I’ve always been fascinated by small things. I remember going to the mall as a kid and seeing all the Hello Kitty mini stuff at Spencers, and being really disappointed that they only made girl stuff (it was years later before they came out with boy stuff)
So, when the Pocket Size contest was announced, it really inspired me to design and build something new.
“Mmmmm Ok, now what?” I said to myself.
So I started browsing Instructables, trying to find some inspiration when I remembered that the year before, my Espresso machine had died, and I had played around with the idea of building one.
I looked at all the Instructables relating to coffee at the time, but no one had built a machine. The quest ended that Christmas with the gift from my wife – a new espresso machine (I know, she’s really great :D ).

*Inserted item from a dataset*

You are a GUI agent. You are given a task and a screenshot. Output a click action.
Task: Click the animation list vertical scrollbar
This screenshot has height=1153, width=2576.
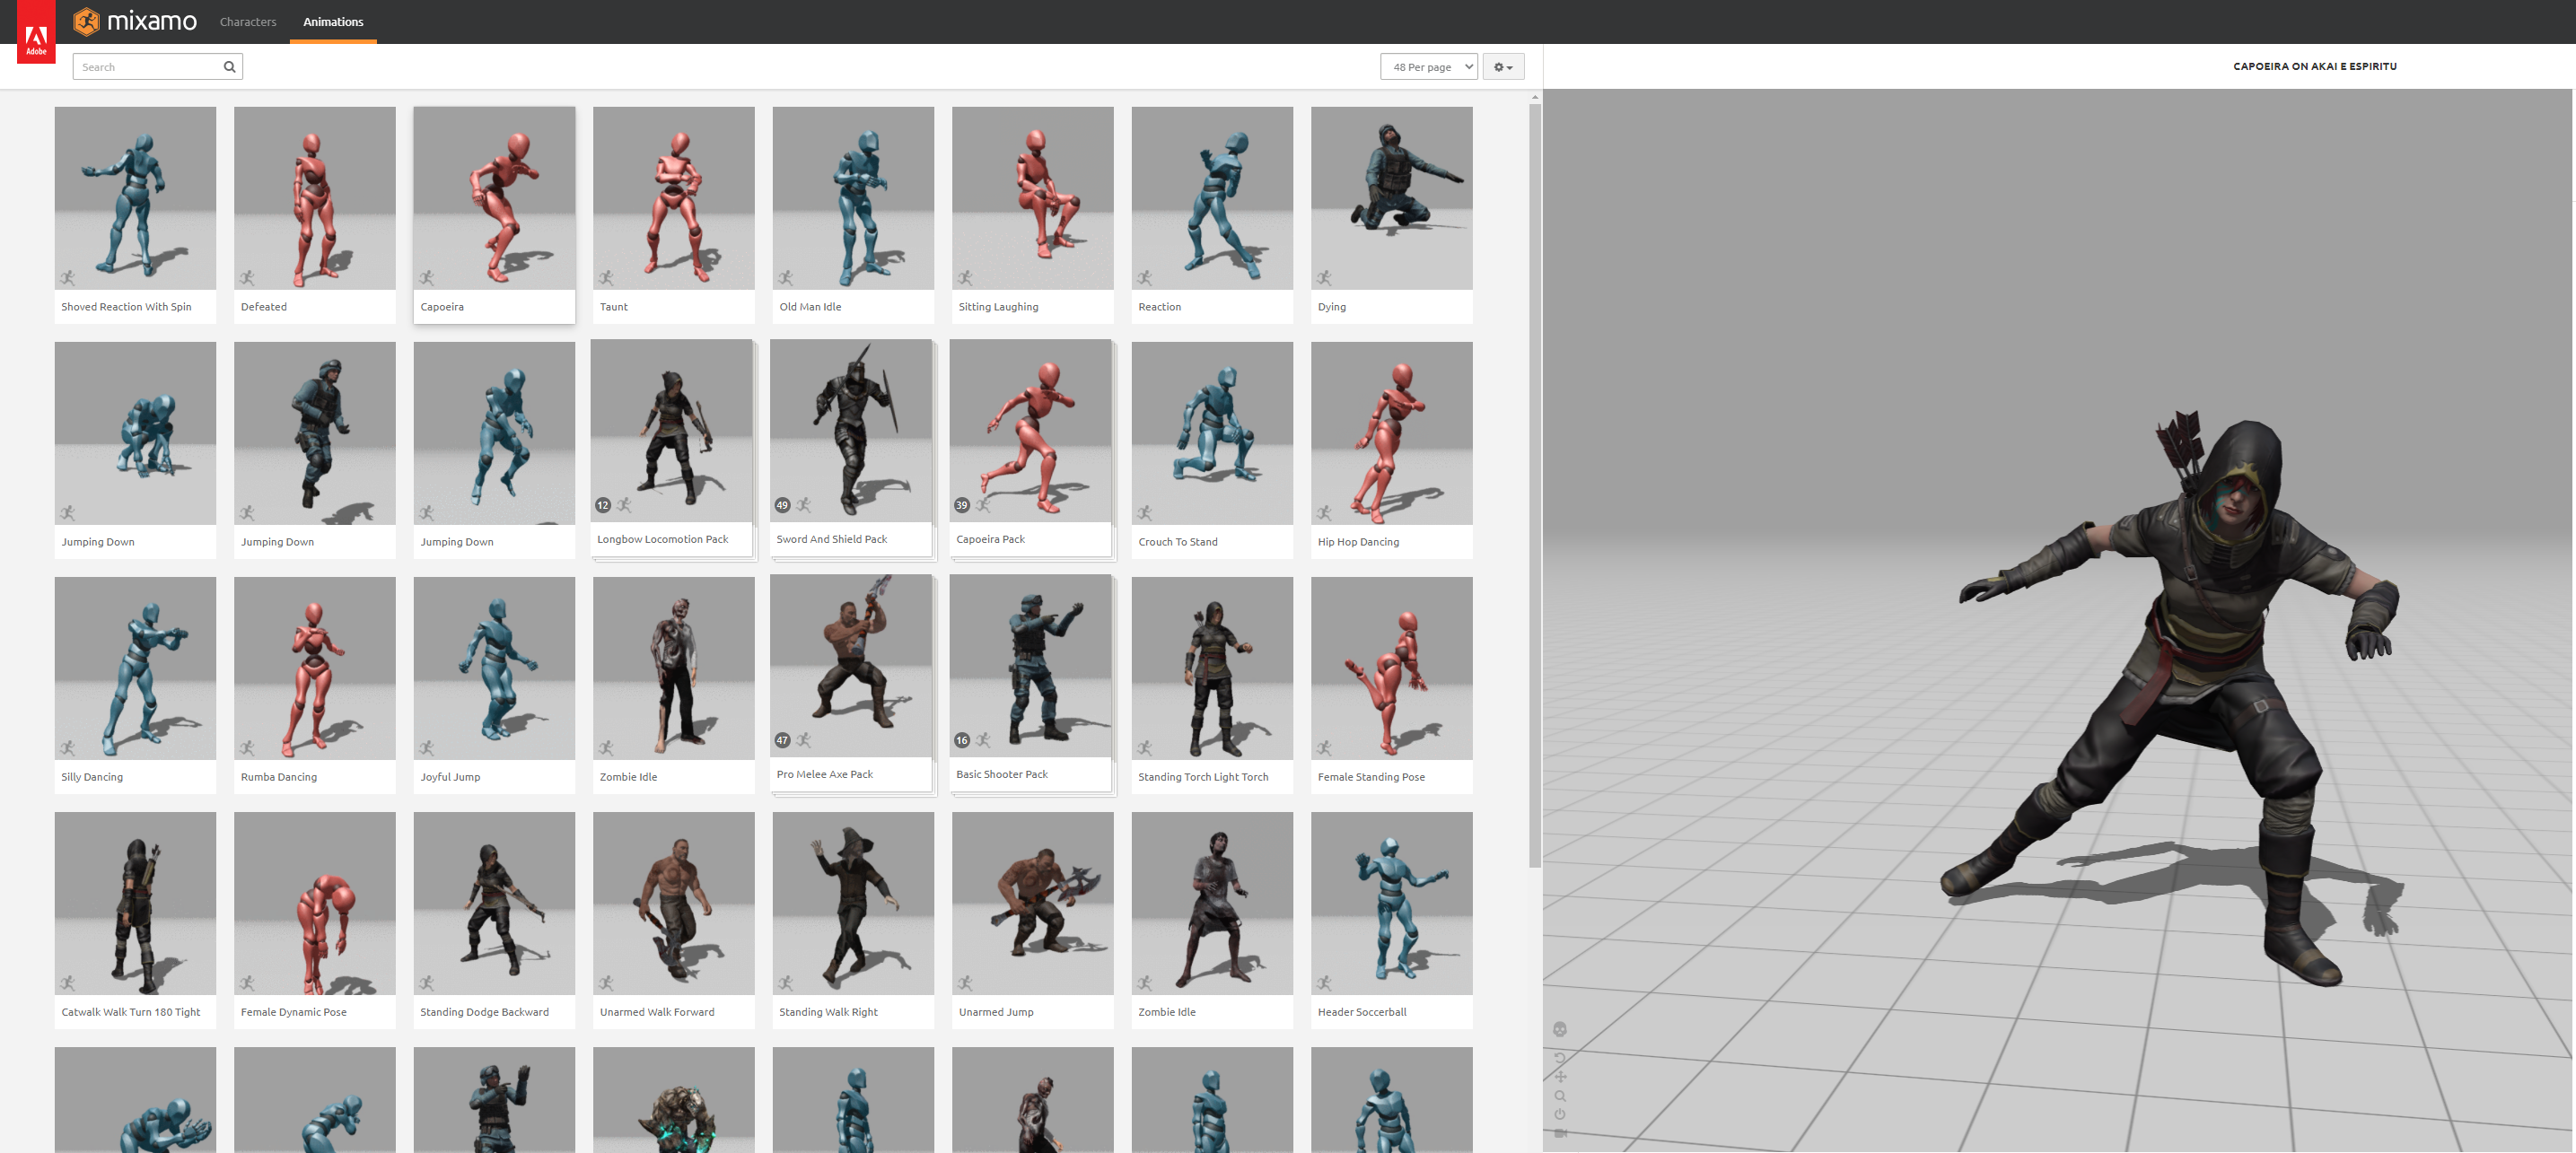coord(1534,485)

This year, a quick search showed that there were still no Instructables on how to build an Espresso machine….and inspiration came: I would build a pocket sized Espresso Machine.
Now, I’m going to stray a bit from the normal Instructable format and include two sections: Design and Build.

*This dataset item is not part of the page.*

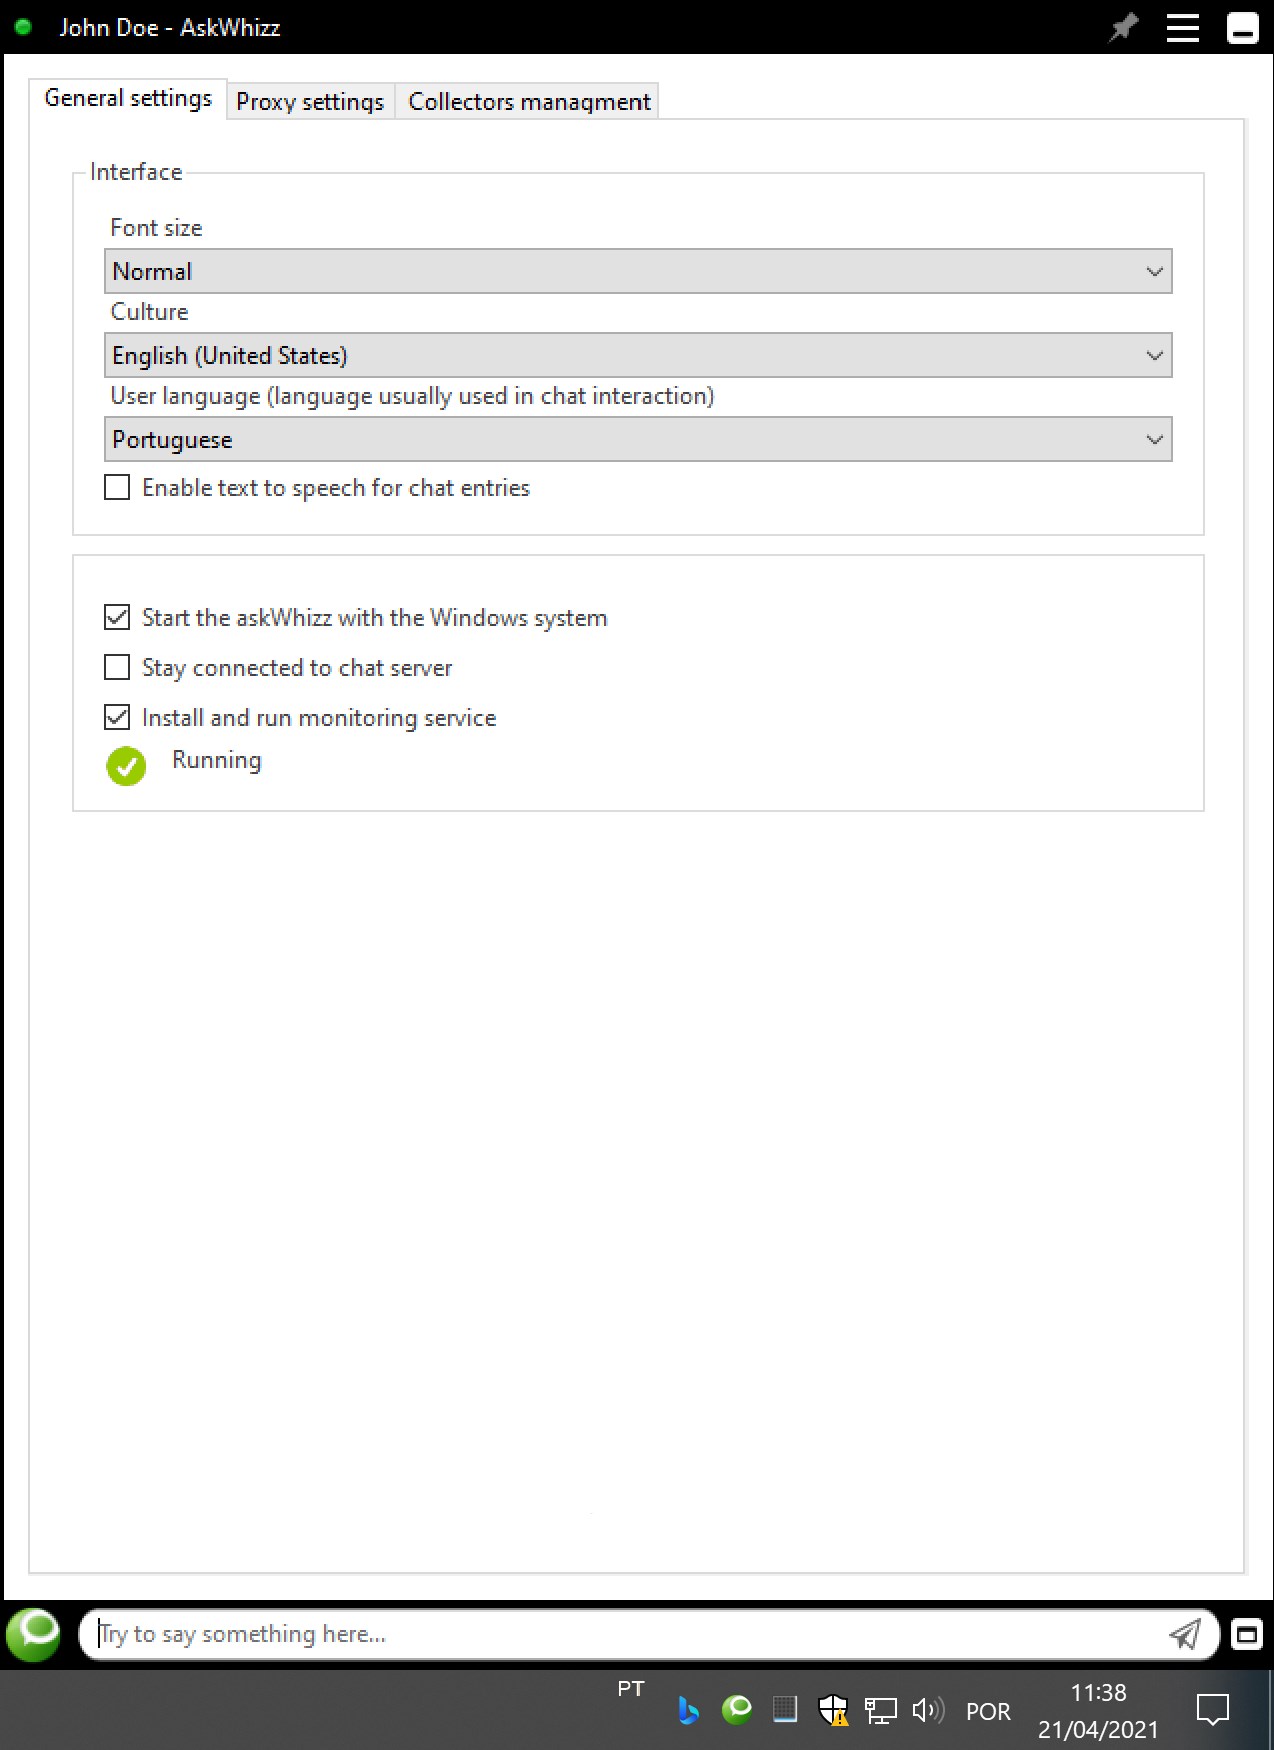The height and width of the screenshot is (1750, 1274).
Task: Check Stay connected to chat server
Action: coord(117,667)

One reason to do this is because I’ve noticed a number of kids on the site, and maybe, just maybe, reading about the design process might inspire them to build great stuff.

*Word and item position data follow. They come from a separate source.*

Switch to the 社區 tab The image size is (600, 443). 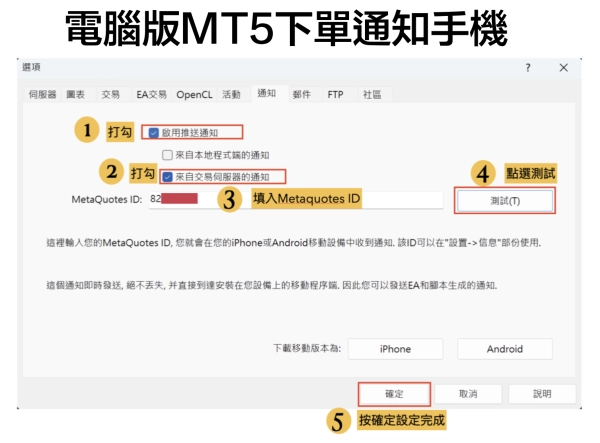pos(371,94)
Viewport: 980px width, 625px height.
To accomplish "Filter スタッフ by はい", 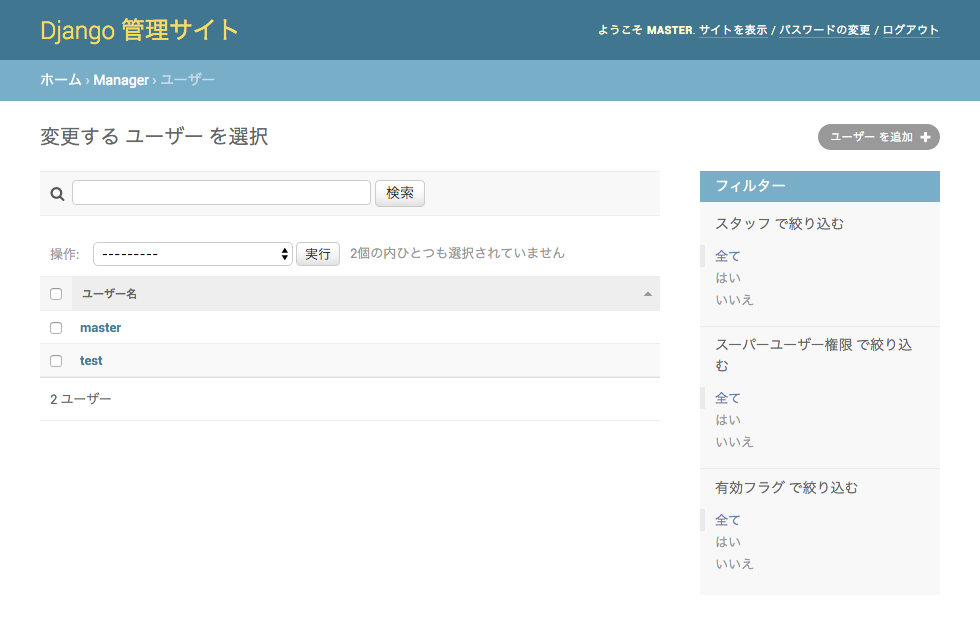I will [728, 278].
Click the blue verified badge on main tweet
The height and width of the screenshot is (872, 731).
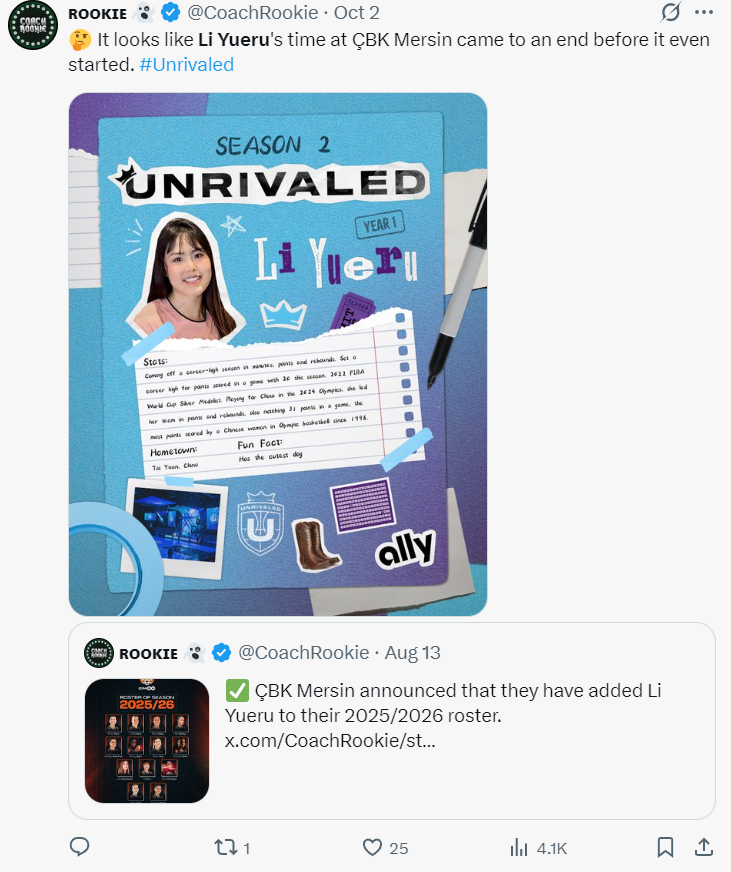pos(170,13)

Another is that, because it had to be pocket size, I took some decisions that may seem odd, and telling you how I got there will help you modify this project more easily to better meet your coffee needs (like making it bigger).
Also, as it turned out, the alcohol stove that came out of this is a rather novel design, easily modified, that might breed a whole new class of alcohol stoves. :D
Three cheers to giving back to the community!!
Step 1: Step 1: Design Constraints.
Design constraints are some of the most important points of any product design; they tell us what the limits are. The tighter the constraints, the more limited the design, and we have to be more creative to be able to meet them.
On this project, I set the following ones.
1- The product had to fit in the pocket of my jeans.
2- The product had to be made out with common, cheap and easily obtainable materials from any home improvement store or corner hardware store.
3- The product had to be made using simple tools that most makers would probably already have, or could easily borrow or buy cheaply.
4- The product had to be self-contained.
5- The budget was maximum 30 dollars.
These five simple constraints really guided the design and build of the espresso maker, sometimes in unexpected ways.